Asset finance, available from specialists, enables a business to borrow the cost of a capital investment upfront, with the payments spread across the lifetime of the asset. Often the loan is secured against the asset, which leaves the business able to conduct normal borrowing elsewhere, and there is generally an option to update the asset at the end of the agreement.

Peter Alderson, managing director of LDF, one specialist leasing finance provider, said that while conventional bank lending to small businesses was falling, the increase in this sort of finance suggested businesses were expanding in order to take advantage of growth opportunities. “More businesses are using leasing to invest in assets to drive growth,” he said.

Small business person of the week: Dawn McDaid, Co-founder, Hot House

“We launched in 2007 just as the recession hit – we knew we were taking a risk but we also figured that if we could make the business work then, it would succeed anytime.

“Our idea was to be a champion for British brands, focusing on the beauty industry, and selling our products at home and abroad – to this day, we control every stage of the process.

“Our first brand was Brown & Harris, a range of toiletries.
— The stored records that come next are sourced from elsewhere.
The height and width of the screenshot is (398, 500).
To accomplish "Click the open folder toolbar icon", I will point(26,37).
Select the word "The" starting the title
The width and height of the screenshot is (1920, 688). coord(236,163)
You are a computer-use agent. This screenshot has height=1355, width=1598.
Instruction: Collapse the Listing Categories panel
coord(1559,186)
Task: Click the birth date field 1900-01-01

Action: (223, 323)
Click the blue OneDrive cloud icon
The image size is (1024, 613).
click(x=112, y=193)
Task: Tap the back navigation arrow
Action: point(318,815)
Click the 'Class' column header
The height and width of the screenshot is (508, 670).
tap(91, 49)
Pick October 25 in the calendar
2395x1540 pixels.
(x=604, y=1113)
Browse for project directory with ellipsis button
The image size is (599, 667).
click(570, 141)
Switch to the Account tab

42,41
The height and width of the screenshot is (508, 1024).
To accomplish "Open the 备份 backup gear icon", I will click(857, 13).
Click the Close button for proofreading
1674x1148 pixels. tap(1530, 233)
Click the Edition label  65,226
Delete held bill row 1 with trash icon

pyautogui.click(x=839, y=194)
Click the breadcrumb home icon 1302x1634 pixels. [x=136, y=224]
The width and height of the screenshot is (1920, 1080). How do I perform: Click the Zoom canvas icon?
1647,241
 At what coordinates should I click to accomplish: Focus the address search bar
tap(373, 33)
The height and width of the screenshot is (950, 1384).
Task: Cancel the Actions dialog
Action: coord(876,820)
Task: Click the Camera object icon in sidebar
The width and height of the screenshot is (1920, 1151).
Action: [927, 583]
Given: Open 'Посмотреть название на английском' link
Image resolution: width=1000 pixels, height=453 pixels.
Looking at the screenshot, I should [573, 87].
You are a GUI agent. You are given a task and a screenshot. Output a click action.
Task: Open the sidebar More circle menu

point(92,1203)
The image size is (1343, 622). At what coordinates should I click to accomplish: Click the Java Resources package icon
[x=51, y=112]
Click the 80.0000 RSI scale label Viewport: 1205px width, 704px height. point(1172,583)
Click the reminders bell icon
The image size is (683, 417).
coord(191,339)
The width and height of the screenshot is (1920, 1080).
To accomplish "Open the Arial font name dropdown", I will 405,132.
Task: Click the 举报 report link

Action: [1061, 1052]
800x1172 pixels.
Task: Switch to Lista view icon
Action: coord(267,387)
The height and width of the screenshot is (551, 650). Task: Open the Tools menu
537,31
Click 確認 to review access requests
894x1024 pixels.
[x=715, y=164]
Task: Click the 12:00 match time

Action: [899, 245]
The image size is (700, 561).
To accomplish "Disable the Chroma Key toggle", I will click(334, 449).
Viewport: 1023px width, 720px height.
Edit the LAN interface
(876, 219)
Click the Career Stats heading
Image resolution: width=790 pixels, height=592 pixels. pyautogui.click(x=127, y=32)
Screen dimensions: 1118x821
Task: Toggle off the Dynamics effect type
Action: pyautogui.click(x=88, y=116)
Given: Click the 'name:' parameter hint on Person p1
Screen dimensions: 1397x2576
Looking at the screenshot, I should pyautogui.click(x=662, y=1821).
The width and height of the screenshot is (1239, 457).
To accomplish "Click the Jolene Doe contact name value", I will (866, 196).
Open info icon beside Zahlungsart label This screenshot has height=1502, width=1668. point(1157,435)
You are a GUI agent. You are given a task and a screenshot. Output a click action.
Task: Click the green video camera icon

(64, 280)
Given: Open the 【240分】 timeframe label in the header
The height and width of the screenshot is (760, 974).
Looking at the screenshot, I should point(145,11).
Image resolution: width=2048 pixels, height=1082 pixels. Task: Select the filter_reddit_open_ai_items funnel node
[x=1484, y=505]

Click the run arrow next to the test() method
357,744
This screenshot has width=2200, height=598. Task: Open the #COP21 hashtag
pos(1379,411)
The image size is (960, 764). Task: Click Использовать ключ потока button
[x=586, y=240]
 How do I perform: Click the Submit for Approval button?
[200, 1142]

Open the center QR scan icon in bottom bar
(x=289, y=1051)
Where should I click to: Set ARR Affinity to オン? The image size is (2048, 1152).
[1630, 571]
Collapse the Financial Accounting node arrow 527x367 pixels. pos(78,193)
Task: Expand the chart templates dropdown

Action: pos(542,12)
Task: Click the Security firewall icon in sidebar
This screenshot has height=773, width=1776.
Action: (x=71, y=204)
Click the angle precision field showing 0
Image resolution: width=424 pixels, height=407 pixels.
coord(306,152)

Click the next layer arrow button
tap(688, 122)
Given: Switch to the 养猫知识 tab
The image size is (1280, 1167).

It was a real struggle getting it up and running because even when we had our first order, we didn’t have the cash to pay for it to be produced – we called in a favour from a manufacturer we’d worked with earlier in our careers.

“The idea from the beginning was to go multi-brand and we now have eight different brands in different niches – the idea is to diversify so that if one area of the market slips into the doldrums, we’ve got protection.

“We’ve also been an exporter right from the start and we’re now selling in 22 different countries. We’ve worked very closely with UK Trade & Investment, which has often been able to introduce us to potential local distributors.

“We’ve always taken baby steps, but what started out as a genuine kitchen table enterprise is on target to turn over £6m this year. We’ve never borrowed any money and we’re still completely self-funded, so most of that money has to go back into the business.”